Activity: Begin with the line in which "News (379, 2446)" appears and end with the final line of the entries. Retype each one exactly and add nothing.
*** Dataset
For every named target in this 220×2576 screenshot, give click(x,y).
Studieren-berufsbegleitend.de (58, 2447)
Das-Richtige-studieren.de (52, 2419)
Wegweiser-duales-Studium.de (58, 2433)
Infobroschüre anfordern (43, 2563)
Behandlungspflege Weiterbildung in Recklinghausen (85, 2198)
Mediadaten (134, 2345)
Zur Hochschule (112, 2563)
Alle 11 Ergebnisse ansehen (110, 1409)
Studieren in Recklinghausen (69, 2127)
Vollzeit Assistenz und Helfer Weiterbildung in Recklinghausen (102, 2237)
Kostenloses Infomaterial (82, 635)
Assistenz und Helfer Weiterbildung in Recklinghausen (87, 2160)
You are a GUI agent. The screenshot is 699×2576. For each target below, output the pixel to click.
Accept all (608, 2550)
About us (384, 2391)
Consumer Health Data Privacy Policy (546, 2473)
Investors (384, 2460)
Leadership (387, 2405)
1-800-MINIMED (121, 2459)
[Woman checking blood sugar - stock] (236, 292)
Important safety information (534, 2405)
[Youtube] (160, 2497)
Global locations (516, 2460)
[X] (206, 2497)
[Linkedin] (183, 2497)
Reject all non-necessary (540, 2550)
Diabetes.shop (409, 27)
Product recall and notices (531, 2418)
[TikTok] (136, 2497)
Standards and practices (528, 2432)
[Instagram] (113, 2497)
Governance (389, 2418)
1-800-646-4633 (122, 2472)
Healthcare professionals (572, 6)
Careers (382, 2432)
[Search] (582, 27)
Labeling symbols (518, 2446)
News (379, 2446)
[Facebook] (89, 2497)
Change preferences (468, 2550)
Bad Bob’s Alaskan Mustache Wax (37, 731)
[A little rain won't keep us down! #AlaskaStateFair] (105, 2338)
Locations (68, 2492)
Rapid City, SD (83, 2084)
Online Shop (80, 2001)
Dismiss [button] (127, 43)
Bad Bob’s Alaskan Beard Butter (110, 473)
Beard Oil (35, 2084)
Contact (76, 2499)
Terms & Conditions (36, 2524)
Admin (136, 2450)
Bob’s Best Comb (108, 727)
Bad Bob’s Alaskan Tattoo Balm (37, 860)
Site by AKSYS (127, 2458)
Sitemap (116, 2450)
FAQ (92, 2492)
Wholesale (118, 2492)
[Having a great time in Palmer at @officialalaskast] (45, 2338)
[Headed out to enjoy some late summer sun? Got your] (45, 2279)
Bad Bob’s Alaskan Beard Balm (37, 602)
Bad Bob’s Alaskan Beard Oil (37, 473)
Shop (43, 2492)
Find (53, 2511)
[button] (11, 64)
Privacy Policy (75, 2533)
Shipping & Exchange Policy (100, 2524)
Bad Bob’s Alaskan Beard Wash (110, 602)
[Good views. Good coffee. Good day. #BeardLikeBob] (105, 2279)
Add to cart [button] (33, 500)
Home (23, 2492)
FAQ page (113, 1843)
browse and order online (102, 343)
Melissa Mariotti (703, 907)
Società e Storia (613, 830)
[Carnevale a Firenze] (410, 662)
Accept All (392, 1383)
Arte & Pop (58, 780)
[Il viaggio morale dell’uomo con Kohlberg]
******
Solution below:
News (379, 2446)
[Facebook] (89, 2497)
Change preferences (468, 2550)
Bad Bob’s Alaskan Mustache Wax (37, 731)
[A little rain won't keep us down! #AlaskaStateFair] (105, 2338)
Locations (68, 2492)
Rapid City, SD (83, 2084)
Online Shop (80, 2001)
Dismiss [button] (127, 43)
Bad Bob’s Alaskan Beard Butter (110, 473)
Beard Oil (35, 2084)
Contact (76, 2499)
Terms & Conditions (36, 2524)
Admin (136, 2450)
Bob’s Best Comb (108, 727)
Bad Bob’s Alaskan Tattoo Balm (37, 860)
Site by AKSYS (127, 2458)
Sitemap (116, 2450)
FAQ (92, 2492)
Wholesale (118, 2492)
[Having a great time in Palmer at @officialalaskast] (45, 2338)
[Headed out to enjoy some late summer sun? Got your] (45, 2279)
Bad Bob’s Alaskan Beard Balm (37, 602)
Bad Bob’s Alaskan Beard Oil (37, 473)
Shop (43, 2492)
Find (53, 2511)
[button] (11, 64)
Privacy Policy (75, 2533)
Shipping & Exchange Policy (100, 2524)
Bad Bob’s Alaskan Beard Wash (110, 602)
[Good views. Good coffee. Good day. #BeardLikeBob] (105, 2279)
Add to cart [button] (33, 500)
Home (23, 2492)
FAQ page (113, 1843)
browse and order online (102, 343)
Melissa Mariotti (703, 907)
Società e Storia (613, 830)
[Carnevale a Firenze] (410, 662)
Accept All (392, 1383)
Arte & Pop (58, 780)
[Il viaggio morale dell’uomo con Kohlberg]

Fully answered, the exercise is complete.